Manchester and its surrounding areas continue to be viewed as the second city after London and the commercial property market reflects this. Construction does appear to be slowing – with fewer developments due to complete than occurred in 2011/2012 – and most major projects seem to be driven by the public sector and the various university expansion programmes.

However, on a positive note, commercial office leases and – in particular – Grade A office space continues to be attractive with rents reaching around £30 per square foot. With no new Grade A space expected in 2013, rents should – in theory – again remain high and may even rise slightly. Although headline rents at the top end remain buoyant, there are still some extremely attractive incentives available to potential tenants such as long rent free periods, contributions to fit out costs and attractive break options.

Unfortunately, the “second tier” office rental market it not so buoyant with the take up of new leases being much slower and many refurbished properties are remaining on the market for some considerable time. As with Grade A spaces, there are some great incentives available and these are mainly due to landlords finding it difficult to complete deals as tenants have a wide choice and so are considering their options right up to the last moment of signing.

In terms of new tenants, the main growth sectors are coming from several key business sectors including; professional services, banking and finance. Several high profile London firms have opened offices in Manchester over the last 24 months and this trend will hopefully continue. The creative and digital industries should also help achieve some growth in the commercial property sector particularly in areas such as the Northern Quarter, Ancoats and of course Media City.

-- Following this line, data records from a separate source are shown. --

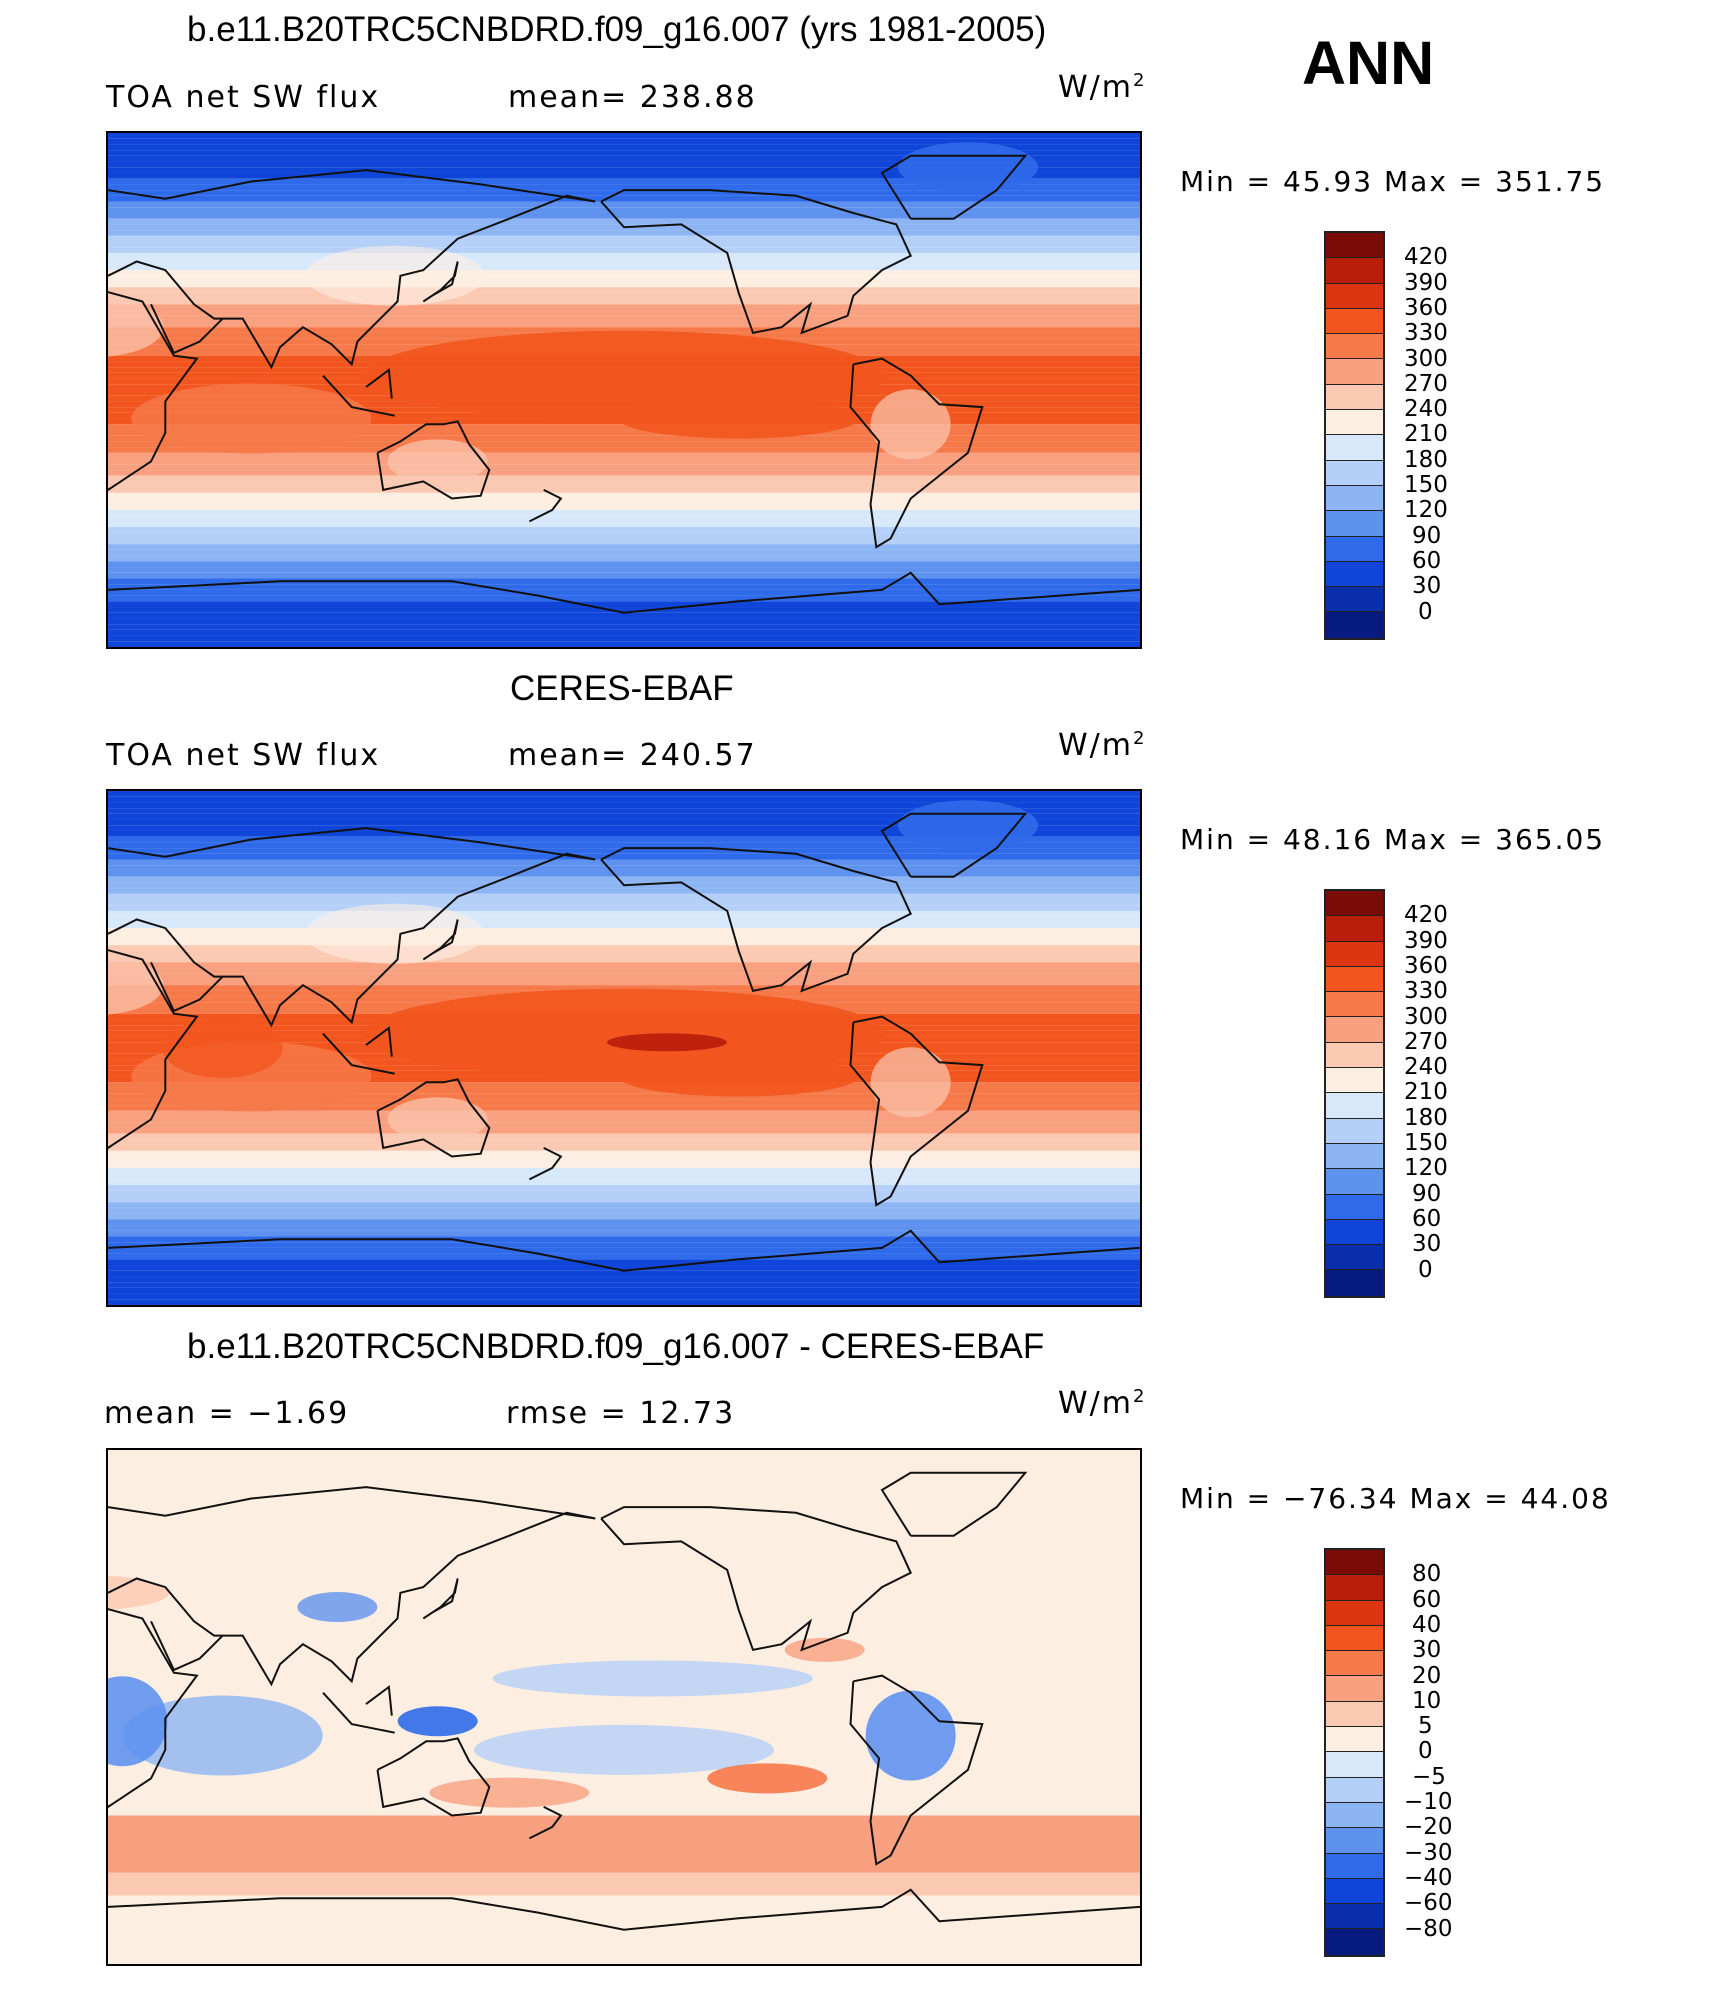  Describe the element at coordinates (1102, 88) in the screenshot. I see `panel1-units: W/m2` at that location.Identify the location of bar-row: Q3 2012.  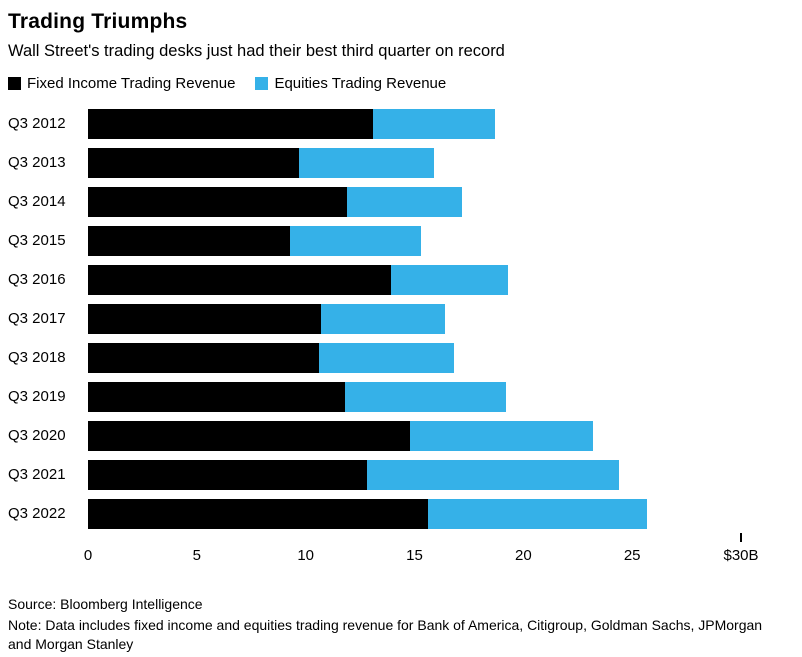
(398, 124).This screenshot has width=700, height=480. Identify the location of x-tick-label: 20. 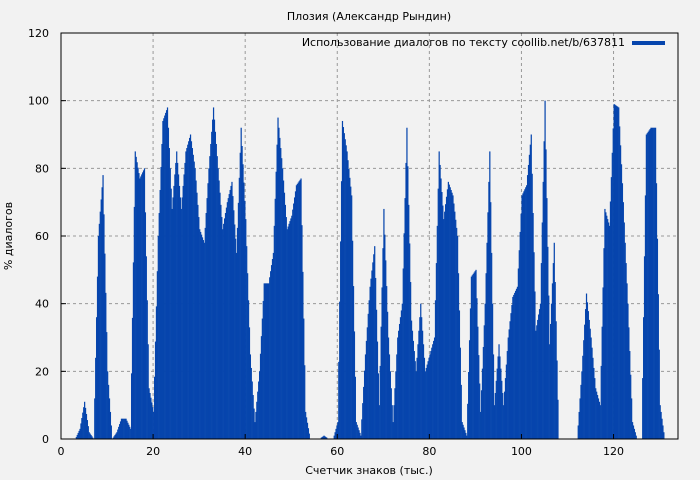
(153, 452).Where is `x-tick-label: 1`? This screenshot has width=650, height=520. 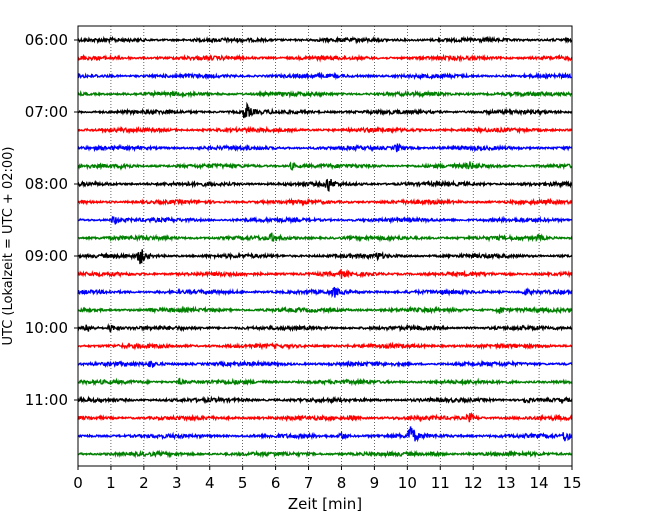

Finance still appears to be the main barrier to new construction projects as well as to further investment in both the city and wider region’s commercial property stock. Funding needs to be made available at competitive rates with funders having more realistic expectations around the additional security being offered by developers. I also believe that overseas investment will be more important than ever in 2013 and beyond with key markets such as China, Brazil and India needing to be further explored; this is particularly in relation to the creative and digital sectors. Hotel construction seems to be one area where there is further potential growth for 2013 too.